I can think of two ways to do this, but both are complicated:
Measure voltage across and current through coil
A short or open circuit changes the effective resistance of the coil as seen by the rest of the circuit. Measure the voltage drop across the coil (with a buffer at
COIL+) and the current through it (i.e. the output of
OA2), then divide one by the other and check the resistance is in a narrowly defined range near to the real coil resistance with a voltage range circuit.
The problem here is you must divide one voltage by another, which needs complicated op-amp feedback (diodes or transistors) or special ICs.

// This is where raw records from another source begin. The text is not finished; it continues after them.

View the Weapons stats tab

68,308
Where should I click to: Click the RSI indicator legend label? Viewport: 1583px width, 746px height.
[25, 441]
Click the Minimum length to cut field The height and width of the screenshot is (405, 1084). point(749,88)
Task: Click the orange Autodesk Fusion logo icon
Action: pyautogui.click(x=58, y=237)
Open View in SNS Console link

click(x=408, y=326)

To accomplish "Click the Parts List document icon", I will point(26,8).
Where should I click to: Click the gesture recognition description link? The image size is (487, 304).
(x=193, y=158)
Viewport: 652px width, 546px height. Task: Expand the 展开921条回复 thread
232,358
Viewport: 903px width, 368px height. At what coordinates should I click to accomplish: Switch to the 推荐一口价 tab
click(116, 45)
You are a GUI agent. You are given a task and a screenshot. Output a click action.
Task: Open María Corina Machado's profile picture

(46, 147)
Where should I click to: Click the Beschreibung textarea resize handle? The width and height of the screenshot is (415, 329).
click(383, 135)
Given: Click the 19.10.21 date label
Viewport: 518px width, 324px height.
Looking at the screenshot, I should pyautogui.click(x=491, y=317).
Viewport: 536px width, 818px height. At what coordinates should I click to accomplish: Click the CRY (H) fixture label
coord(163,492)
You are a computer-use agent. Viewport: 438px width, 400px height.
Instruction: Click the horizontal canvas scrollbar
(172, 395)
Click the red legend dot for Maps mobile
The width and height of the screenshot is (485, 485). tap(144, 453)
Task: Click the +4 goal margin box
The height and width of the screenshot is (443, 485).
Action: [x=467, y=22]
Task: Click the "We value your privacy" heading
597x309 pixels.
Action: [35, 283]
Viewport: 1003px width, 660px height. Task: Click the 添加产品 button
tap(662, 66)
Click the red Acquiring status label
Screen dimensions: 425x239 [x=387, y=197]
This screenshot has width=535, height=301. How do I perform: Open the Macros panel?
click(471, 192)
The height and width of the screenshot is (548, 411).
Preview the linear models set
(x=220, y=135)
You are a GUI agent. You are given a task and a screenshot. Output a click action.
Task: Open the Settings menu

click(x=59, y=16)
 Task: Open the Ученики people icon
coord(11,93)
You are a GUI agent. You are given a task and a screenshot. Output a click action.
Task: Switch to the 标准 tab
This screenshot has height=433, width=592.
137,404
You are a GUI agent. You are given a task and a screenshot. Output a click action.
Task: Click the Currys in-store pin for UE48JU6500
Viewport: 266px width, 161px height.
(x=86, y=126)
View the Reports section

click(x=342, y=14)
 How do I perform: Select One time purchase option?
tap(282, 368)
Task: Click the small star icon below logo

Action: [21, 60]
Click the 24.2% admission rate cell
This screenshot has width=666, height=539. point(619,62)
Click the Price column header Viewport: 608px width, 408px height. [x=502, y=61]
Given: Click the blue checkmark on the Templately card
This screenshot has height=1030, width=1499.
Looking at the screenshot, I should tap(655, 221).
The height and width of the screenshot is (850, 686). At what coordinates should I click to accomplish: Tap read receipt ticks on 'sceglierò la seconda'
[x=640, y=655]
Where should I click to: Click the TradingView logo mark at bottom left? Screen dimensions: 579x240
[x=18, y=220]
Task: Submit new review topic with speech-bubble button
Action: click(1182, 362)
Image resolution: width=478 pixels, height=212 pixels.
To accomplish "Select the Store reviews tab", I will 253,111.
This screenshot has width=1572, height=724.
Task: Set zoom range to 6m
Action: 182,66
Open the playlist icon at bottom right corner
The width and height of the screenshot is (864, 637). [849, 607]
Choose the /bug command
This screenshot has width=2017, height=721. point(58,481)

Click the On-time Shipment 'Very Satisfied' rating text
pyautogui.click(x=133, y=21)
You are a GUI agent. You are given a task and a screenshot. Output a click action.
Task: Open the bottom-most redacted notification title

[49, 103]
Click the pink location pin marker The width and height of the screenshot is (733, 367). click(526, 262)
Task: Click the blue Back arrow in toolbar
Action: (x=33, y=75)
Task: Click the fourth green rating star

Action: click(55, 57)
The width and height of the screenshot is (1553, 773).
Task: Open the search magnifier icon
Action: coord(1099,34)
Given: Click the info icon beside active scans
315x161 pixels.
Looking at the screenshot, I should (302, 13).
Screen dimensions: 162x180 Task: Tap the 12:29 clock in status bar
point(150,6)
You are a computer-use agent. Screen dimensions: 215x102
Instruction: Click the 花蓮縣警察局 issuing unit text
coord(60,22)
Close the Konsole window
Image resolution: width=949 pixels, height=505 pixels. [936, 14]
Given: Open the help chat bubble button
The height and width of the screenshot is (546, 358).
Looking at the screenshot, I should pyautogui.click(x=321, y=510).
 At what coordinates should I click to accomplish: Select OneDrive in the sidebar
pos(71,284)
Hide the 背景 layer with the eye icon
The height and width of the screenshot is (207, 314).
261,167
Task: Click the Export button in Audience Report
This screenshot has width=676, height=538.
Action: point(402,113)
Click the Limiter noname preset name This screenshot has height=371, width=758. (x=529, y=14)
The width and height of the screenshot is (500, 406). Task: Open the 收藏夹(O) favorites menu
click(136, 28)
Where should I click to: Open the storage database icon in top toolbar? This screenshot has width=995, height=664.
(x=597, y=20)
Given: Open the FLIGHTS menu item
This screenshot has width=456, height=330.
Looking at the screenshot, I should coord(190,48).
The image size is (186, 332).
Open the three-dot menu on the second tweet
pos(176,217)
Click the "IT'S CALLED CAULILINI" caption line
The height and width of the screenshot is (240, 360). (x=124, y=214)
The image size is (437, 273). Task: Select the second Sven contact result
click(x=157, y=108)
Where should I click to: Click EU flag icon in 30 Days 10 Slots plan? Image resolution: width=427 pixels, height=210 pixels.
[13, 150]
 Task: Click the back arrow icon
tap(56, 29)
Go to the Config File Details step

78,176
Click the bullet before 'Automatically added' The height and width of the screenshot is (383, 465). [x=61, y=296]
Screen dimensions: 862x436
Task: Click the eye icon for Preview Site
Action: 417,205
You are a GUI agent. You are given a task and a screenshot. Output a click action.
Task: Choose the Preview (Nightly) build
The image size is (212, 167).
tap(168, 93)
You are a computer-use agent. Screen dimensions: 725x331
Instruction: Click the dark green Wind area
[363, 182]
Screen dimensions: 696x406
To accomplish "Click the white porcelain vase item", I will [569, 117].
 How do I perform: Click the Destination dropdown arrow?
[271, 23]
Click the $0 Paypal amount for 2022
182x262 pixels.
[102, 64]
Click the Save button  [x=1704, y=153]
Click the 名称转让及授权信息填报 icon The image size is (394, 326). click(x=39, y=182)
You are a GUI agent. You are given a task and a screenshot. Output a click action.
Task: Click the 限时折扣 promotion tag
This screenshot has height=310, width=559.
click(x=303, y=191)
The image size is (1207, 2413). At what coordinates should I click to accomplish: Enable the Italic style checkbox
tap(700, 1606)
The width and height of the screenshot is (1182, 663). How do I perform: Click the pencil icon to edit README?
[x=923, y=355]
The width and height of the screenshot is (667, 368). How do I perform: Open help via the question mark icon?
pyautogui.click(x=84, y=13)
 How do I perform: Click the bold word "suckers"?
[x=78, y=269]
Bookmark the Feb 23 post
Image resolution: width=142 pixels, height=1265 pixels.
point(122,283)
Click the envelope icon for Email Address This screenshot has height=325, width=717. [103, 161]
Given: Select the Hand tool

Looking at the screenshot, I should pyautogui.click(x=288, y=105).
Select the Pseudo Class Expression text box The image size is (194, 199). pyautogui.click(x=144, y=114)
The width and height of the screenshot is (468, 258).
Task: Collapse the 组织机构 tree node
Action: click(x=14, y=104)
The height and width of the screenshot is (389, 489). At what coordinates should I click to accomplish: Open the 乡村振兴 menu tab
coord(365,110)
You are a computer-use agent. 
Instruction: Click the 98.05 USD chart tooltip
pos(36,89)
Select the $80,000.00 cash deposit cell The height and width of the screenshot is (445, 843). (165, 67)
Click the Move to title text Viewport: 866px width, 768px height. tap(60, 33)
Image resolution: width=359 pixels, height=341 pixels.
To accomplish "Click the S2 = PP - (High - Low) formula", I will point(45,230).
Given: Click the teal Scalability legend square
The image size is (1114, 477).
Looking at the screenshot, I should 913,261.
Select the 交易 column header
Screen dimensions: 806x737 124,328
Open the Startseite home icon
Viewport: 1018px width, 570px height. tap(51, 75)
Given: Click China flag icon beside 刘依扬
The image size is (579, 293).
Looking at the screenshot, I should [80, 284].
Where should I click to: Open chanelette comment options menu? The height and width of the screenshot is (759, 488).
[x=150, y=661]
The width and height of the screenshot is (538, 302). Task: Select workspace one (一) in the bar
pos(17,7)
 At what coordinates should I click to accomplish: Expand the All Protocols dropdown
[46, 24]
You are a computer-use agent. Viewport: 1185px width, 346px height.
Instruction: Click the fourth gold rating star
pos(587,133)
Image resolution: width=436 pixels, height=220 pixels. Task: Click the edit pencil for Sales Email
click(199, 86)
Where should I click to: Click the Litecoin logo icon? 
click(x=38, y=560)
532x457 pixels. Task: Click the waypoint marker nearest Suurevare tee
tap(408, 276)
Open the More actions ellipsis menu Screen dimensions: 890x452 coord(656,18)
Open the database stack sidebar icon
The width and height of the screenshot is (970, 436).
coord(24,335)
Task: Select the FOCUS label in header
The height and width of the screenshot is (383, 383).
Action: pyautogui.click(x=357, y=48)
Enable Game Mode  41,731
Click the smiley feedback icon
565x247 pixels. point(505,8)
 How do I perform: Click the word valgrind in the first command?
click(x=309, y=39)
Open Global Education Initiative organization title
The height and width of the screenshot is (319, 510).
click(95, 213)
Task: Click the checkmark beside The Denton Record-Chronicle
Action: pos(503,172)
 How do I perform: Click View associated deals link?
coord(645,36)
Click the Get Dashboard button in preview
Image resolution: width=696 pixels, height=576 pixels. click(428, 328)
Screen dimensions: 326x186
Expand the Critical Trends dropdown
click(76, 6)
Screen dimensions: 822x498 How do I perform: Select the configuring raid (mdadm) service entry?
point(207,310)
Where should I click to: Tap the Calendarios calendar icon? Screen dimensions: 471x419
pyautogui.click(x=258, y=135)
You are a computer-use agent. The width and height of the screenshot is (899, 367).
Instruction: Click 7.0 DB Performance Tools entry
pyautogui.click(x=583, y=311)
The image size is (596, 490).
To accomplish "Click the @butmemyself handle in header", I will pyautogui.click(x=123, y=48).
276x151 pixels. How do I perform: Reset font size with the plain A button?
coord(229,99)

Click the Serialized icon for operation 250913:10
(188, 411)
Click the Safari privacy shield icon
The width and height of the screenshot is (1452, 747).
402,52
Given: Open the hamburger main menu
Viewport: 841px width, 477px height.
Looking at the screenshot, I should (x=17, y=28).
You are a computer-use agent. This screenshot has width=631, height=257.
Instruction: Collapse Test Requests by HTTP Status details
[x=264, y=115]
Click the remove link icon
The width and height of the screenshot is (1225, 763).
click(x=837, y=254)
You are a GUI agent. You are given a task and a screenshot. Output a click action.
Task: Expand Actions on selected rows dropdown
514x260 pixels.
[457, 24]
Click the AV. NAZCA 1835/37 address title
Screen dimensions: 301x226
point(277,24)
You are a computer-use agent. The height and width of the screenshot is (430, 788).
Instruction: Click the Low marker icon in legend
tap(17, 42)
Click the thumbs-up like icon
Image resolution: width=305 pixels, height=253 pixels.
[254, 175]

I'd like to keep this simple if possible.
Compare voltage across coil with the set point
See the dashed boxes in the circuit above. Take a buffered copy of the set point signal, correct it for the gain, and compare it to the voltage across the coil using
OA4. If the output voltage is non-zero (within tolerance due to offsets, etc.), something is wrong. In the case of a coil short, the voltage at the coil will be zero whereas the set point will be non-zero. In the case of a coil open, the voltage at the coil will be at the rail of
OA1 because the shunt resistor will not drop any voltage.
Like the division technique above, I can send the error signal to a voltage range circuit to trigger the warning if the voltage is outside the acceptable range.
This circuit may also trip the alarm during large slews, when the coil driver outputs large voltages to overcome the inductance of the coil. In this case, the difference seen by
OA4 may be large. I may then need an integrator on the output to ignore fast changes.
Can anyone think of a simpler solution to this problem?